**Your instructions**. Output the records, every one, exactly as given.

Saved data entries:
═══

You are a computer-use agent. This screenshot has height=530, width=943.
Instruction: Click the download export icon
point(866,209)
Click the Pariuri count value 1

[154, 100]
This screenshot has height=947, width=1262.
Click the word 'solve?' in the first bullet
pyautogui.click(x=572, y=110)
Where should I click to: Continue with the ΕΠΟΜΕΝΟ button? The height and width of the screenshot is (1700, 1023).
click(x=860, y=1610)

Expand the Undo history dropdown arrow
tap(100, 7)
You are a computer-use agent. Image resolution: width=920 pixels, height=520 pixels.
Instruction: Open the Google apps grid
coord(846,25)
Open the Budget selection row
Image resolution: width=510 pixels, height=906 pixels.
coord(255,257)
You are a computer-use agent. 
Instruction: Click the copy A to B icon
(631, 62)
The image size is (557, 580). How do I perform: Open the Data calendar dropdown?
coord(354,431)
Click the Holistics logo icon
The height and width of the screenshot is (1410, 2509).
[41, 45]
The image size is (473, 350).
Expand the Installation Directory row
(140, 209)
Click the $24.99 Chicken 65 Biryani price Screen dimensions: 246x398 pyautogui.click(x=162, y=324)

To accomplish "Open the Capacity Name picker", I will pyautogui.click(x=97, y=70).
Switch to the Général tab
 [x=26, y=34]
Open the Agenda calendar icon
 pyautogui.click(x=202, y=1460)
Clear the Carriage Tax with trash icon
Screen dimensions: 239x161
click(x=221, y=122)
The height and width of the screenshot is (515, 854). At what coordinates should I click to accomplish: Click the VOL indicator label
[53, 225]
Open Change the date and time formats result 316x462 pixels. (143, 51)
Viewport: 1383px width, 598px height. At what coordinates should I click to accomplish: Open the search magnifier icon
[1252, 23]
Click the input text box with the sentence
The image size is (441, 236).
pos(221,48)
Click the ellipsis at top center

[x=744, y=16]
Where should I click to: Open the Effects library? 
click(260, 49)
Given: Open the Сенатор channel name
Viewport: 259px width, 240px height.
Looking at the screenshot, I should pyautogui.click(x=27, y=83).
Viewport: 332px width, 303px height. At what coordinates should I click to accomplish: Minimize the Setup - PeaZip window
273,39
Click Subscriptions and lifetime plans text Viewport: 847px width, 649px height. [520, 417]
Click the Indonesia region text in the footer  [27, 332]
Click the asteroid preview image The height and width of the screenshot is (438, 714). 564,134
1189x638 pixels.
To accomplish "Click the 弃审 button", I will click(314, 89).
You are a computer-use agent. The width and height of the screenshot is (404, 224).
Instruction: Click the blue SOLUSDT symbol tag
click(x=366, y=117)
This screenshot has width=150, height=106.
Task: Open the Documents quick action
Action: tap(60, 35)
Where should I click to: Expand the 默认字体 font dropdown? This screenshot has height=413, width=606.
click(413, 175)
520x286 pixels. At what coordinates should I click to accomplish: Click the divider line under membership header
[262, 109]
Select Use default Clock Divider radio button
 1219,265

═══

**Your response**.
You are a computer-use agent. This screenshot has height=530, width=943.
Instruction: Click the download export icon
point(866,209)
Click the Pariuri count value 1

[154, 100]
This screenshot has height=947, width=1262.
Click the word 'solve?' in the first bullet
pyautogui.click(x=572, y=110)
Where should I click to: Continue with the ΕΠΟΜΕΝΟ button? The height and width of the screenshot is (1700, 1023).
click(x=860, y=1610)

Expand the Undo history dropdown arrow
tap(100, 7)
You are a computer-use agent. Image resolution: width=920 pixels, height=520 pixels.
Instruction: Open the Google apps grid
coord(846,25)
Open the Budget selection row
Image resolution: width=510 pixels, height=906 pixels.
coord(255,257)
You are a computer-use agent. 
Instruction: Click the copy A to B icon
(631, 62)
The image size is (557, 580). How do I perform: Open the Data calendar dropdown?
coord(354,431)
Click the Holistics logo icon
The height and width of the screenshot is (1410, 2509).
[41, 45]
The image size is (473, 350).
Expand the Installation Directory row
(140, 209)
Click the $24.99 Chicken 65 Biryani price Screen dimensions: 246x398 pyautogui.click(x=162, y=324)

To accomplish "Open the Capacity Name picker", I will pyautogui.click(x=97, y=70).
Switch to the Général tab
 [x=26, y=34]
Open the Agenda calendar icon
 pyautogui.click(x=202, y=1460)
Clear the Carriage Tax with trash icon
Screen dimensions: 239x161
click(x=221, y=122)
The height and width of the screenshot is (515, 854). At what coordinates should I click to accomplish: Click the VOL indicator label
[53, 225]
Open Change the date and time formats result 316x462 pixels. (143, 51)
Viewport: 1383px width, 598px height. At what coordinates should I click to accomplish: Open the search magnifier icon
[1252, 23]
Click the input text box with the sentence
The image size is (441, 236).
pos(221,48)
Click the ellipsis at top center

[x=744, y=16]
Where should I click to: Open the Effects library? 
click(260, 49)
Given: Open the Сенатор channel name
Viewport: 259px width, 240px height.
Looking at the screenshot, I should pyautogui.click(x=27, y=83).
Viewport: 332px width, 303px height. At what coordinates should I click to accomplish: Minimize the Setup - PeaZip window
273,39
Click Subscriptions and lifetime plans text Viewport: 847px width, 649px height. [520, 417]
Click the Indonesia region text in the footer  [27, 332]
Click the asteroid preview image The height and width of the screenshot is (438, 714). 564,134
1189x638 pixels.
To accomplish "Click the 弃审 button", I will click(314, 89).
You are a computer-use agent. The width and height of the screenshot is (404, 224).
Instruction: Click the blue SOLUSDT symbol tag
click(x=366, y=117)
This screenshot has width=150, height=106.
Task: Open the Documents quick action
Action: tap(60, 35)
Where should I click to: Expand the 默认字体 font dropdown? This screenshot has height=413, width=606.
click(413, 175)
520x286 pixels. At what coordinates should I click to accomplish: Click the divider line under membership header
[262, 109]
Select Use default Clock Divider radio button
 1219,265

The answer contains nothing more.